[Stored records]
Segment Open

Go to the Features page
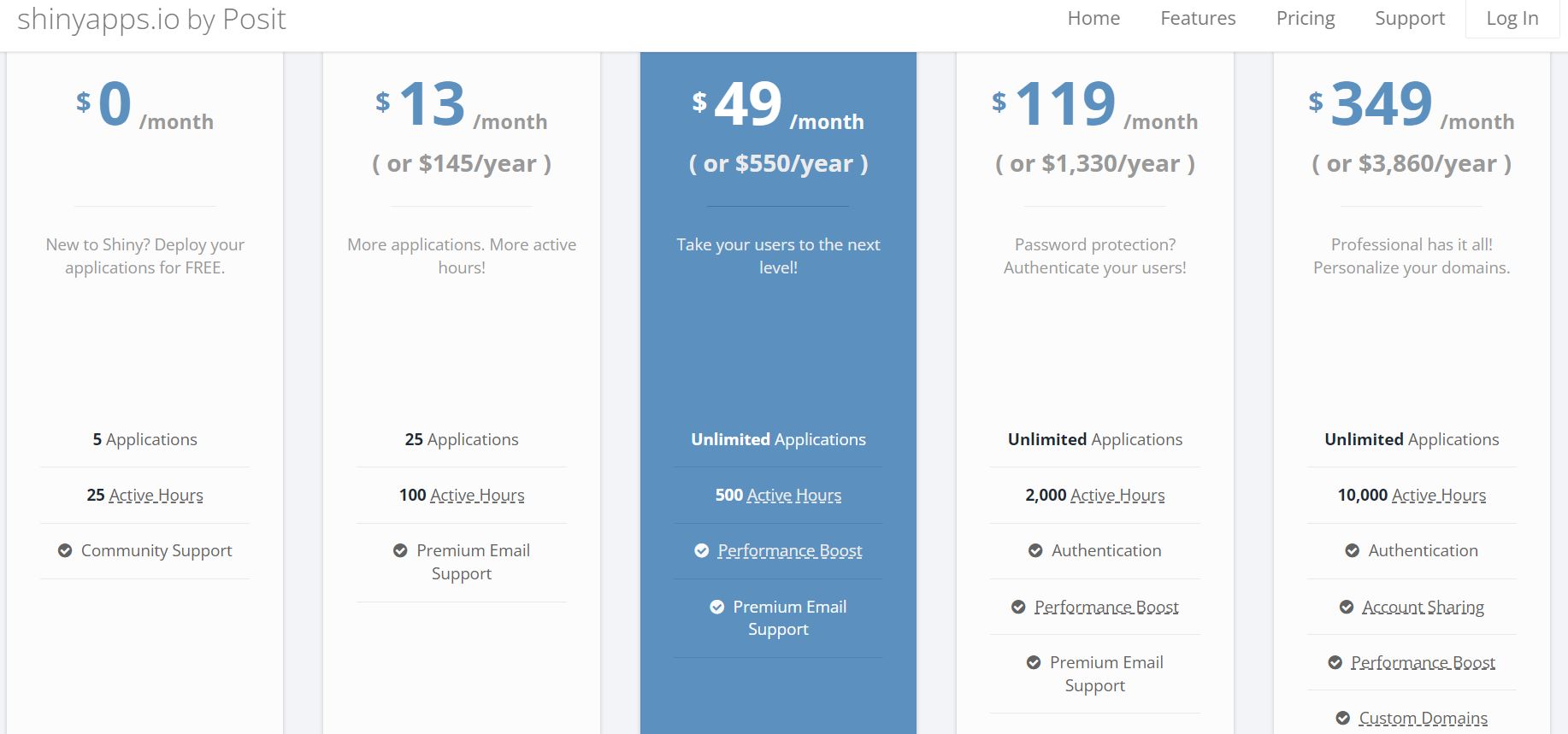tap(1198, 19)
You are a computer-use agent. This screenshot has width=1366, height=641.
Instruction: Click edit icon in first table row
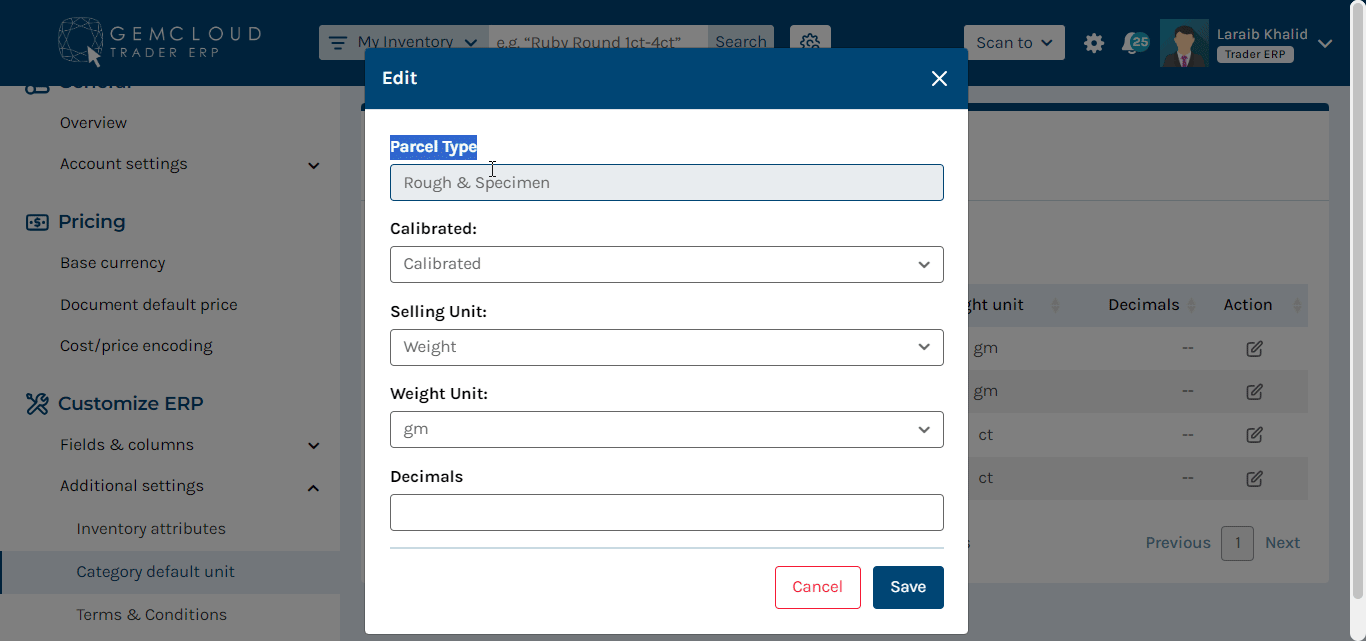(1254, 349)
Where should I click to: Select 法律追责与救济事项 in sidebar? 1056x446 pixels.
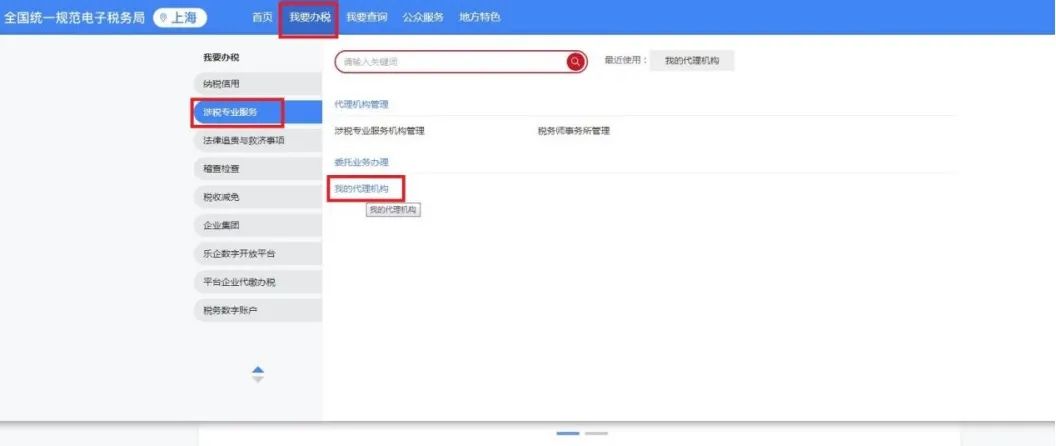click(x=244, y=141)
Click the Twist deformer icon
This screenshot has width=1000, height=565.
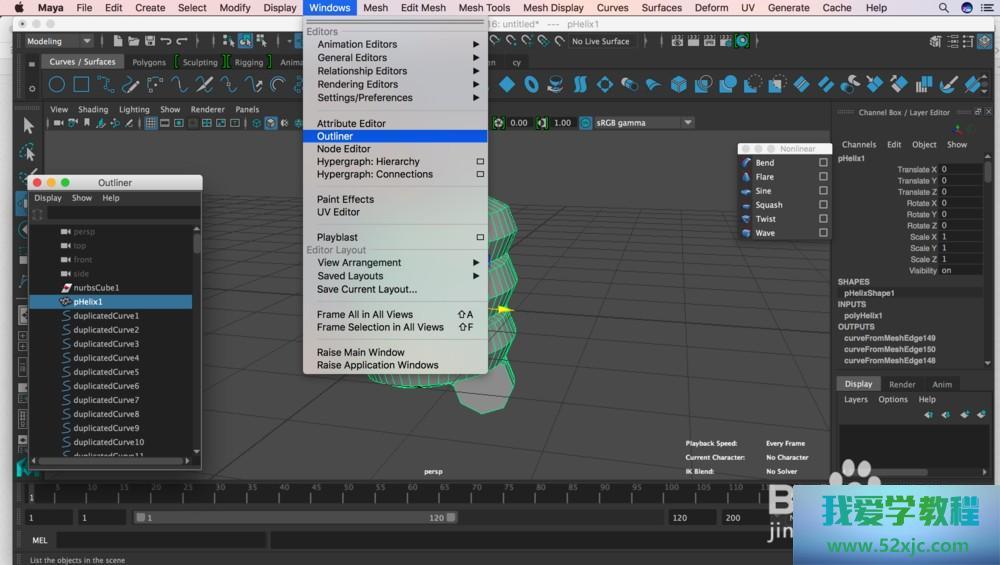click(746, 218)
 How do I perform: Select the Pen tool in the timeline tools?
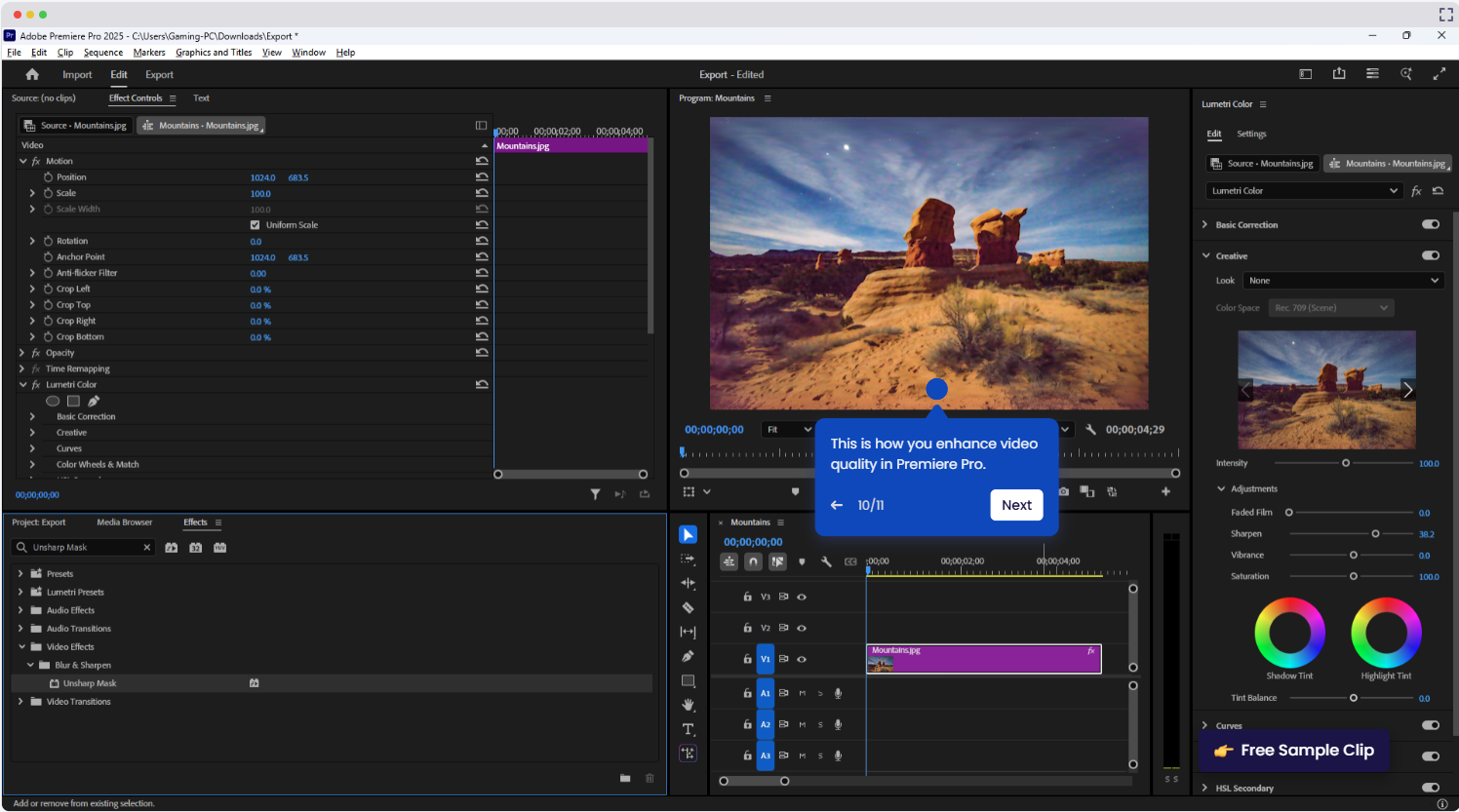[x=688, y=656]
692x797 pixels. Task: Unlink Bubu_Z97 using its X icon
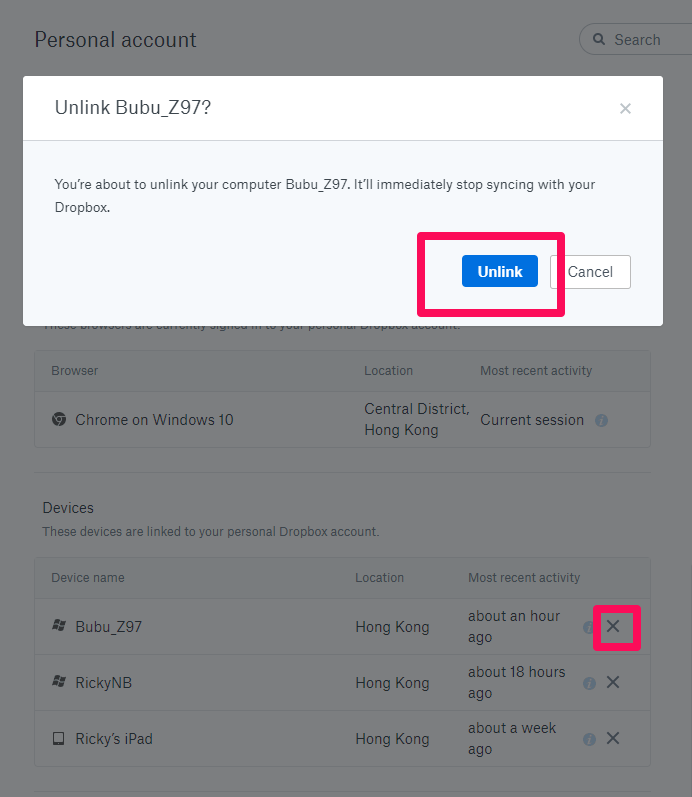pos(613,626)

Segment Closed

#### Exercise description:
Quote verbatim every line starting at the line that contains "692x797 pixels. Task: Unlink" and ending with the last line of the records; omit all pictures.

#### Answer box:
692x797 pixels. Task: Unlink Bubu_Z97 using its X icon
pos(613,626)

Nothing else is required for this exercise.